On January 14, 2014, the D.C. Circuit issued its opinion in Verizon v. FCC (News - Alert), finding that the FCC’s Open Internet (i.e., network neutrality) rules prohibiting broadband providers from discriminating against third-party content and prohibiting the blocking of third-party content, exceed the FCC’s authority under the Communications Act because it aimed to impose typical common carriage requirements on broadband providers.
While largely taking the teeth out of the FCC’s Open Internet rules, the Court also found that the FCC has authority over broadband Internet services under Section 706 of the Telecommunications Act, which directs the FCC to encourage broadband deployment on a reasonable and timely basis and take steps to accelerate broadband deployment when such deployment is lagging.
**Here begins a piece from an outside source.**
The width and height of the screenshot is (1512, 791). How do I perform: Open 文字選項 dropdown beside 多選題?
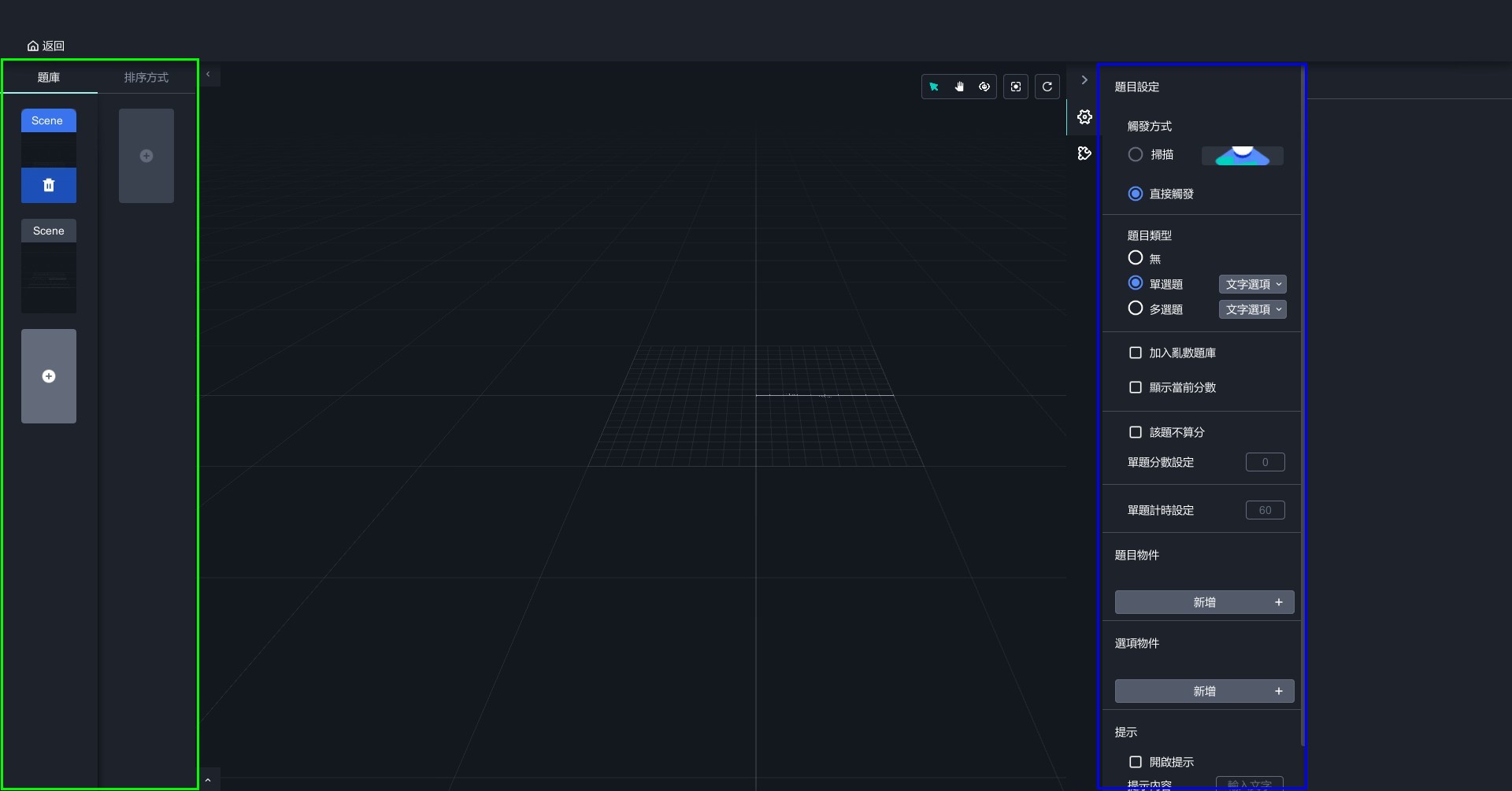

This conclusion might prove useful if the FCC attempts to revise its Open Internet rules or decides to take other measures to foster broadband deployment.
The court also upheld the FCC’s “Disclosure Rule,” and hinted at the possibility that the FCC, on remand, might be able to adopt an anti-blocking rule that survives judicial review.
The court’s decision was largely a victory for Verizon (News - Alert) and other broadband providers that want more flexibility in the way they manage their networks and relationships with online services and content providers, end user customers, and other network operators. In a press release, Verizon stated that the decision will not change consumers’ ability to access and use the Internet as they do now, but will allow more room for innovation, and consumers will have more choices to determine for themselves how they access and experience the Internet. The FCC’s chairman released a statement that the FCC is considering all options, including an appeal.